Die Energiepreispauschale in Höhe von 300 Euro steht einmalig für das Jahr 2022 allen aktiv Beschäftigten zu. Sie ist im Rahmen des umgesetzten Steuerentlastungsgesetzes 2022 als Ausgleich zu den stark gestiegenen Fahrtkosten (Benzin/Diesel) gedacht. Sie wird unabhängig von den geltenden steuerlichen Regelungen (Entfernungspauschale, Mobilitätsprämie, steuerfreie Arbeitgebererstattungen, Job-Ticket, etc.) zusätzlich einmalig gewährt.
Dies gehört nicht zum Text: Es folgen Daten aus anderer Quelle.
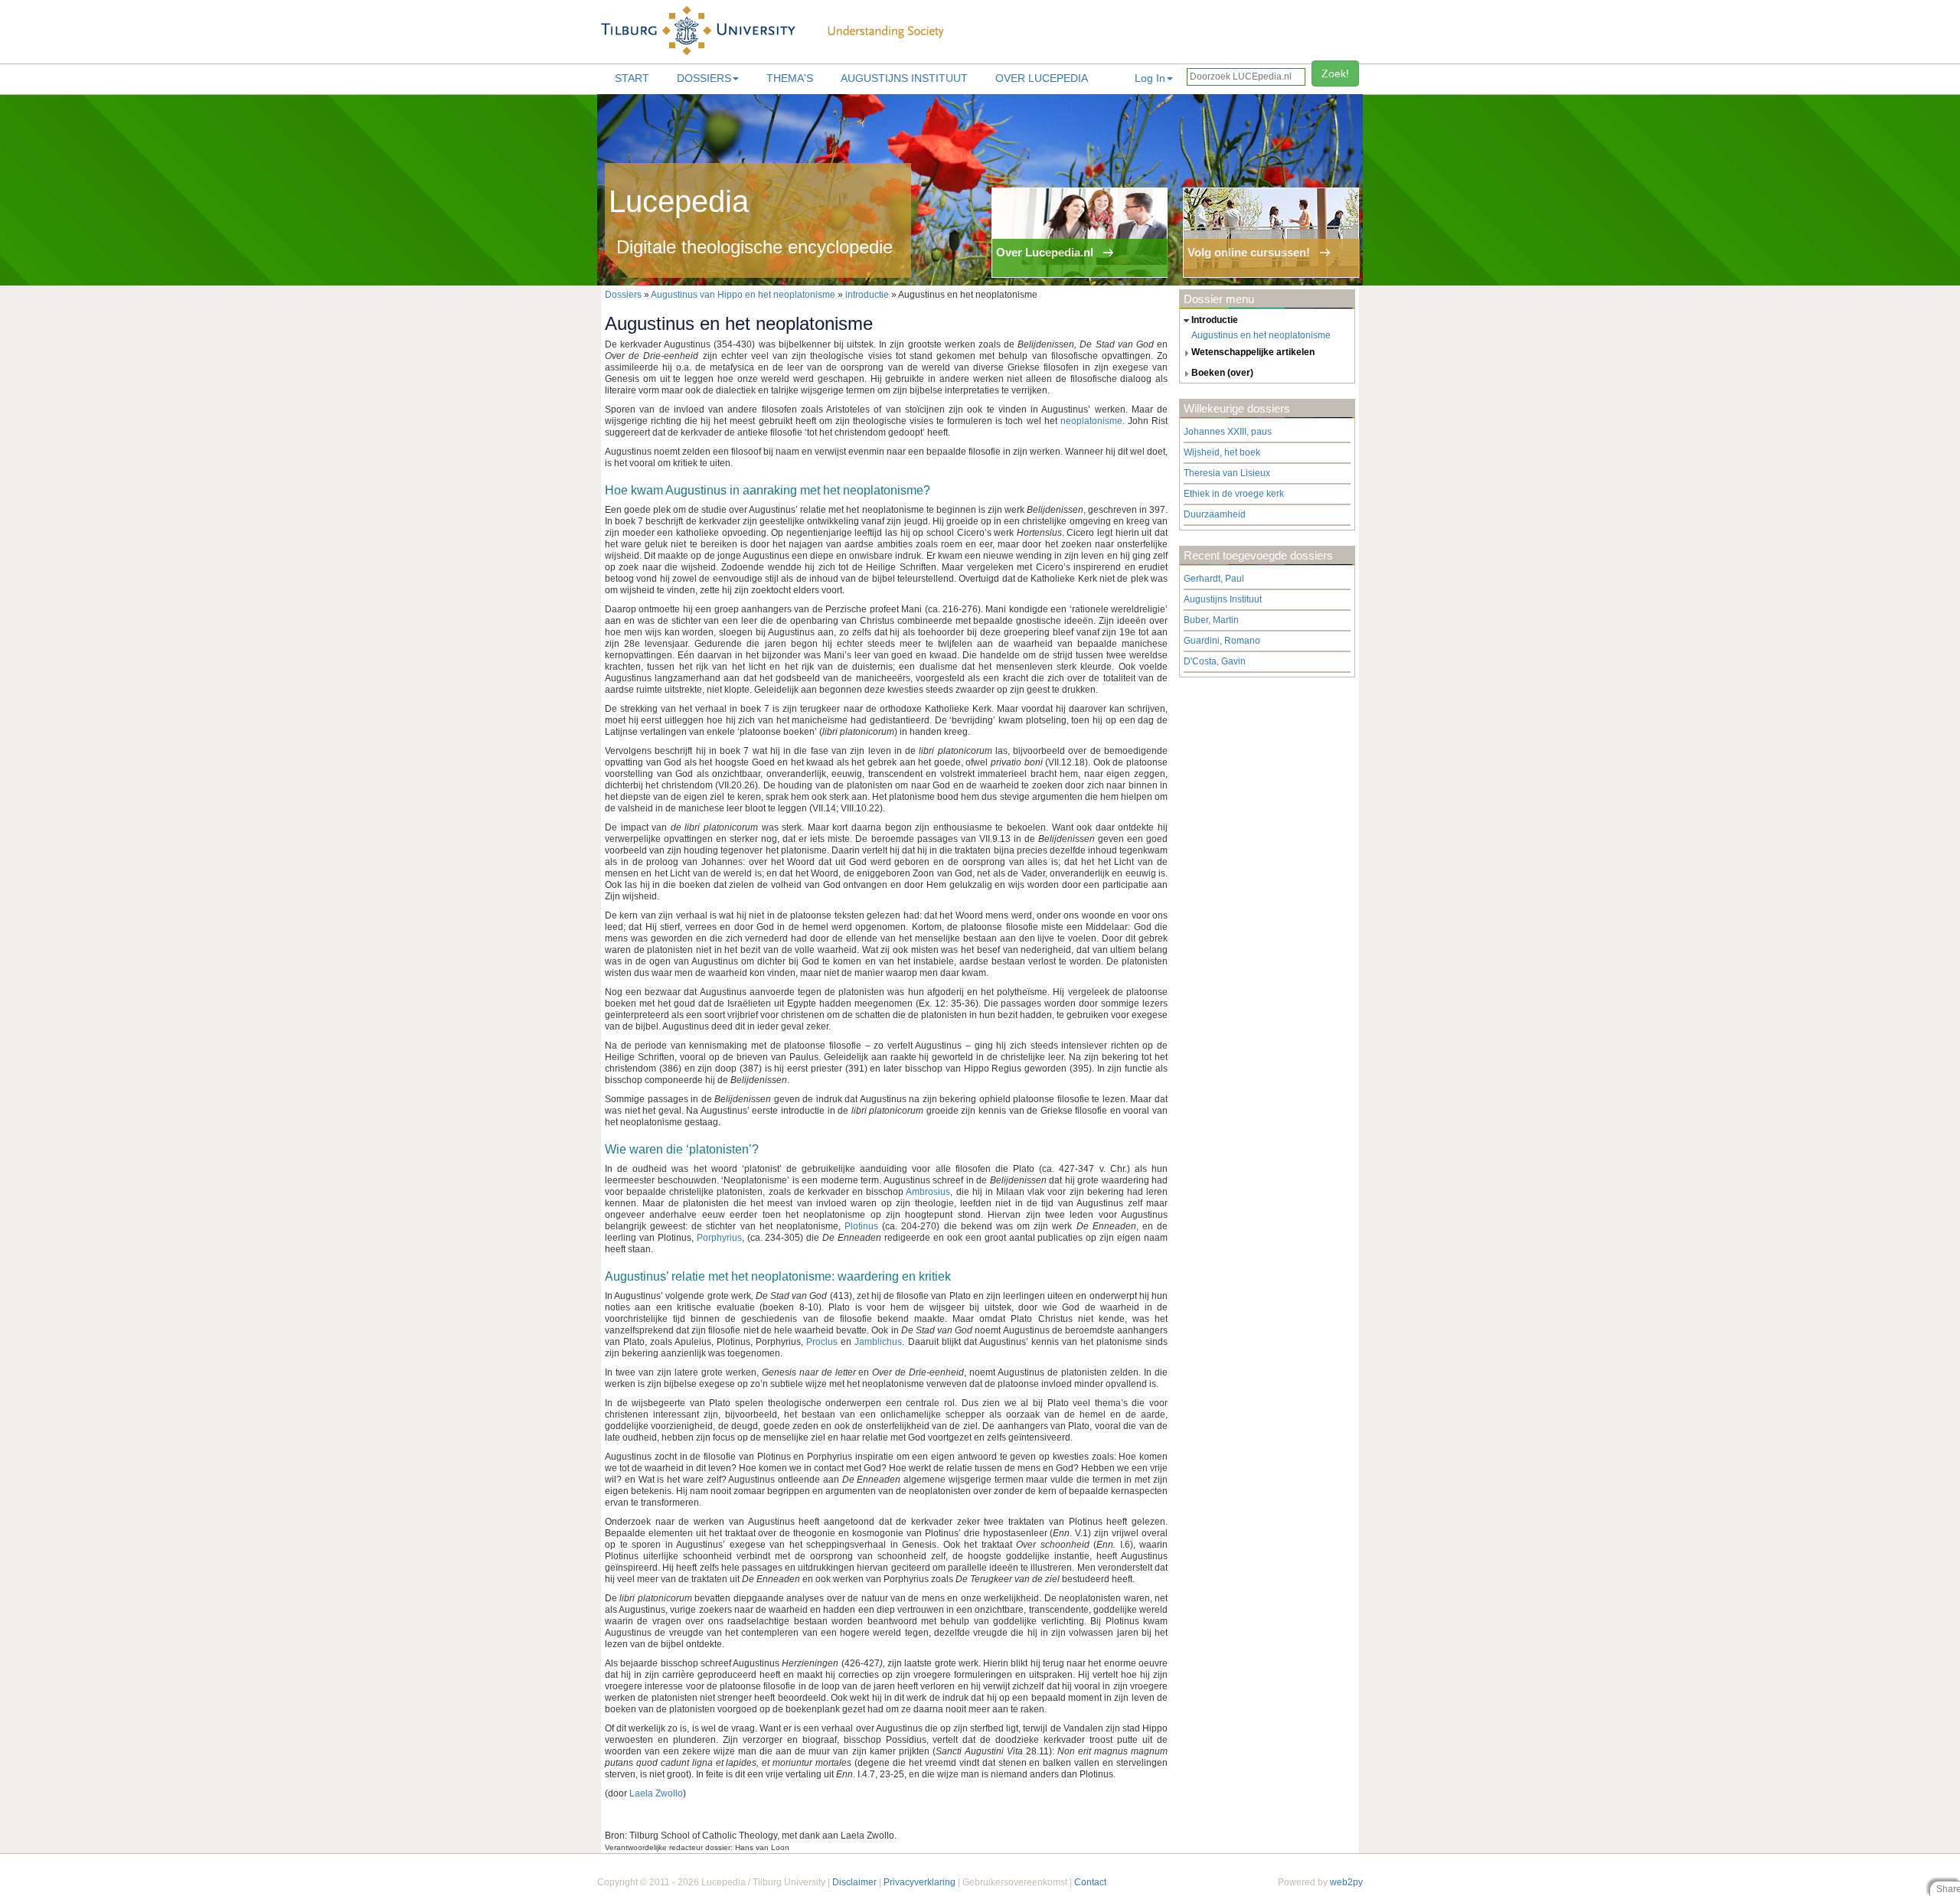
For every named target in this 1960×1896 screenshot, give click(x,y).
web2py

Muss die EPP versteuert werden?

Ja, sie ist steuerpflichtig. Darauf wird Lohnsteuer bei Arbeitnehmern und Einkommensteuer bei Selbstständigen nebst Solidaritätszuschlag und Kirchensteuer fällig. Auf die Gewerbesteuer hat die EPP jedoch keine Auswirkung, ebenso fällt hierzu keine Umsatzsteuer an. Auch ist sie in der Sozialversicherung beitragsfrei.

Wie erhält man die EPP?

Es ist kein besonderer Antrag erforderlich. Bei allen Anspruchsberechtigten erfolgt die Anrechnung spätestens mit der Einkommensteuererklärung 2022. Bei angestellten Beschäftigten wird das Geld in der Regel vom Arbeitgeber ausgezahlt, gemeinsam mit dem Arbeitslohn. Wer selbstständige Einkünfte aus einem freien Beruf, aus einem Gewerbe oder aus der Land- und Forstwirtschaft hat, erhält die Energiepreispauschale mittels Abzug von der Einkommensteuer-Vorauszahlung zum 10. September 2022. Hier bestehen verschiedene Regelungen in den einzelnen Bundesländern. Erfahren Sie dazu mehr unter...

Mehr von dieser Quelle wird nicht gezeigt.